CC'ing java-dev...
Marcelo and I have been iterating / drilling down on this odd
exception when flushing a segment. Lucene is running embedded in
Oracle, using Oracle's JVM.
After adding numerous prints, it looks as if DocumentWriter's
quickSort suddenly stops working correctly. We pass in an array of
distinct Posting[] instances, and then somehow after quickSort is
done, the array is weirdly messed up: sometimes the same Posting
instance occurs twice, the order is not quite sorted (yet close).
Very weird.
Marcelo has a single doc which when indexed once, works, then when
indexed again, fails. A standalone test with just that doc always
works.
It very much seems like a JRE bug at this point.
Marcelo, in one similar issue on JRE 1.6.0_04 and 1.6.0_05, adding
-Xbatch or -Xint sometimes worked around the issue. I don't know if
you're able to try such parameters with Oracle but it may be worth a
shot if so?
Mike
Marcelo Ochoa wrote:
Michael:
I have noticed that the differences between 1) and 2) step is that
DocumentWriters class is JITed.
So If its true is very bad news :( because Oracle will not patch de
code so fast as Lucene dev team do.
I'll test with latest code and send the .trc file again.
Also I can test Lucene 2.3.1 with Oracle 10g which is based on
jdk1.4.2 and do not use JIT strategies, instead of JIT its possible to
translate Java to .so libraries out off the box.
Best regards, Marcelo.
On Fri, May 9, 2008 at 9:58 AM, Michael McCandless
<[EMAIL PROTECTED]> wrote:
That is VERY strange about hitting exception only on 2nd time. I'll
ponder...
In the meantime, can you run this one? Just more prints...
Mike
On May 9, 2008, at 8:10 AM, Marcelo Ochoa wrote:
Michael:
I have applied the patch manually and it was similar :)

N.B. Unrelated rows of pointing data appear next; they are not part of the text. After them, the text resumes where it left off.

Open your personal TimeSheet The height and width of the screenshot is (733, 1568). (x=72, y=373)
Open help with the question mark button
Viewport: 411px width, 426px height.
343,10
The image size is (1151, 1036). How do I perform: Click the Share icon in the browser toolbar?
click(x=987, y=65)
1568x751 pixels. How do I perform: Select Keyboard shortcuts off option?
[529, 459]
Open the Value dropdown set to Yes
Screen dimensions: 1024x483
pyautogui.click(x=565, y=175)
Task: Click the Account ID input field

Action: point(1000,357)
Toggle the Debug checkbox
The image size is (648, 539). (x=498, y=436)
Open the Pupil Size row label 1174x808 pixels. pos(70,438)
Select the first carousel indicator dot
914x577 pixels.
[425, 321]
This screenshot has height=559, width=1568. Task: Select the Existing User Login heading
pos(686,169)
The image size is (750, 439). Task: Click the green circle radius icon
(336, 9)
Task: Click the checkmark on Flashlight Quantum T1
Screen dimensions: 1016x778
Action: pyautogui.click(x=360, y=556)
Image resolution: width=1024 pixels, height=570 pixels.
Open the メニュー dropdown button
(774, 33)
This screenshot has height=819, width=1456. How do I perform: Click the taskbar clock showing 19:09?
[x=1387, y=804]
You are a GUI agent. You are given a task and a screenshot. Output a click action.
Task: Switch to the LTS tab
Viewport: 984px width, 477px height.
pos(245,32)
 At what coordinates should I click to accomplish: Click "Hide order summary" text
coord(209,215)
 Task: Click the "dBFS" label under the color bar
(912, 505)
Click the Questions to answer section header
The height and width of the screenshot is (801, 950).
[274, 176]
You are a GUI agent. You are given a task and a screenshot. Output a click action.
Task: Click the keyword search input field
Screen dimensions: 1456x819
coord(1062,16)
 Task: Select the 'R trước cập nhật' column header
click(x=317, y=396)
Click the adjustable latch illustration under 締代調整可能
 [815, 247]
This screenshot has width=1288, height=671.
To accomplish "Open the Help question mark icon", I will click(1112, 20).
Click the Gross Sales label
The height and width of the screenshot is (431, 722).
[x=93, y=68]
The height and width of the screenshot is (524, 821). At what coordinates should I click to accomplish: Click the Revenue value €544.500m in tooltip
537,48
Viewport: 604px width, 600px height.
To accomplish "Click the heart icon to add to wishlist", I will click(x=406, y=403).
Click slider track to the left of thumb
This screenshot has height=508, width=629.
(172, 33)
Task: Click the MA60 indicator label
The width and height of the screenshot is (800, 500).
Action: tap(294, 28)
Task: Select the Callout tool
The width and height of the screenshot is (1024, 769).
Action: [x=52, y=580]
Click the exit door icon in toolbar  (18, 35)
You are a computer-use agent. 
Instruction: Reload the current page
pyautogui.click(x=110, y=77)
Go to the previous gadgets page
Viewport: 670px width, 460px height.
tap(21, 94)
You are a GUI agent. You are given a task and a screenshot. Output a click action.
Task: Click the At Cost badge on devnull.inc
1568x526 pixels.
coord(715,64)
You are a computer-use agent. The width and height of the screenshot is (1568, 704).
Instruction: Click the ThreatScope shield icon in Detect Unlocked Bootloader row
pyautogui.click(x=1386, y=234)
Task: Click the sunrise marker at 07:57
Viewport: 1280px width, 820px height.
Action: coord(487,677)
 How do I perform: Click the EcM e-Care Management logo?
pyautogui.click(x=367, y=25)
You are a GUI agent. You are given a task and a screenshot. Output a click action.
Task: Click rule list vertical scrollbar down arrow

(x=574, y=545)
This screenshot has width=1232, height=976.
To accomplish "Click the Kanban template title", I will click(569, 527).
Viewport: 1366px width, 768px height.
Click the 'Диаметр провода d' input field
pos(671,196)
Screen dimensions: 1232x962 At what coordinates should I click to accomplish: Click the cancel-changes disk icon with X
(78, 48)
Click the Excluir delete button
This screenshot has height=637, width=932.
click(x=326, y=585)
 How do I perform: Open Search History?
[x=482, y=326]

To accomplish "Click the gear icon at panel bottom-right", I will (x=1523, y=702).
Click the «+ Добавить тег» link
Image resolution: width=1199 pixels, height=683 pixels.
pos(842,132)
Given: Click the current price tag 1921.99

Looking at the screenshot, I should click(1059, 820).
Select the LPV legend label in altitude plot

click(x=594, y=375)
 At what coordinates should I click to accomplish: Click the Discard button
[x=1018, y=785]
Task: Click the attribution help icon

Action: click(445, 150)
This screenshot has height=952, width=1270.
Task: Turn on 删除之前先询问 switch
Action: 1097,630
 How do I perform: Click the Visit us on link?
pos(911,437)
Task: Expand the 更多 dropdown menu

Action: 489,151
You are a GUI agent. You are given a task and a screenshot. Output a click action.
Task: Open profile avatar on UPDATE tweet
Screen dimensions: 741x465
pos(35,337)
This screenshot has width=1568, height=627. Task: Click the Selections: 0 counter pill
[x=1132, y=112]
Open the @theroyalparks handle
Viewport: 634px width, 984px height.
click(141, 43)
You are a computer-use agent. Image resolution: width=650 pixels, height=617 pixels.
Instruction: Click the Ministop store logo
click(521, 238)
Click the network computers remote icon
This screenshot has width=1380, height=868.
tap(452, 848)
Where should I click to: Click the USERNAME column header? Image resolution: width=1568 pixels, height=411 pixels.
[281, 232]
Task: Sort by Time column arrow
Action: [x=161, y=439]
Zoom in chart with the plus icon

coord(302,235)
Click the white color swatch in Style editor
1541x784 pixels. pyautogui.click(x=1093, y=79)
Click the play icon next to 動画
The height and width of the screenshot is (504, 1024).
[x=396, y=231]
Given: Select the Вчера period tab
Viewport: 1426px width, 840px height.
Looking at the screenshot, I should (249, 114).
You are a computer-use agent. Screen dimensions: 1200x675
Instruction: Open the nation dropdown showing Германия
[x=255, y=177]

But anyway, here the .trc file made with your working copy.
Note this:
1) If I uploaded a new version of DocumentsWriter.class to the DB,
index creation works OK.
2) If I drop the index and create it again, it fail.
Is DocumentWriters class using an static variable which is not
cleared from the step 1 to 2?
Oracle JVM uses an special garbage collector which collect
diferents
objects from one execution to other.
Best regards, Marcelo.
On Fri, May 9, 2008 at 8:37 AM, Marcelo Ochoa
<[EMAIL PROTECTED]>
wrote:
Michael:
Could you send to me your working copy of DocumentsWriter class?
Something is different in my Lucene 2.3.1 download file and the
patch did not work automatically :(
Marcelo.
On Fri, May 9, 2008 at 6:29 AM, Michael McCandless
<[EMAIL PROTECTED]> wrote:
That is great, that you narrowed it down to a single doc!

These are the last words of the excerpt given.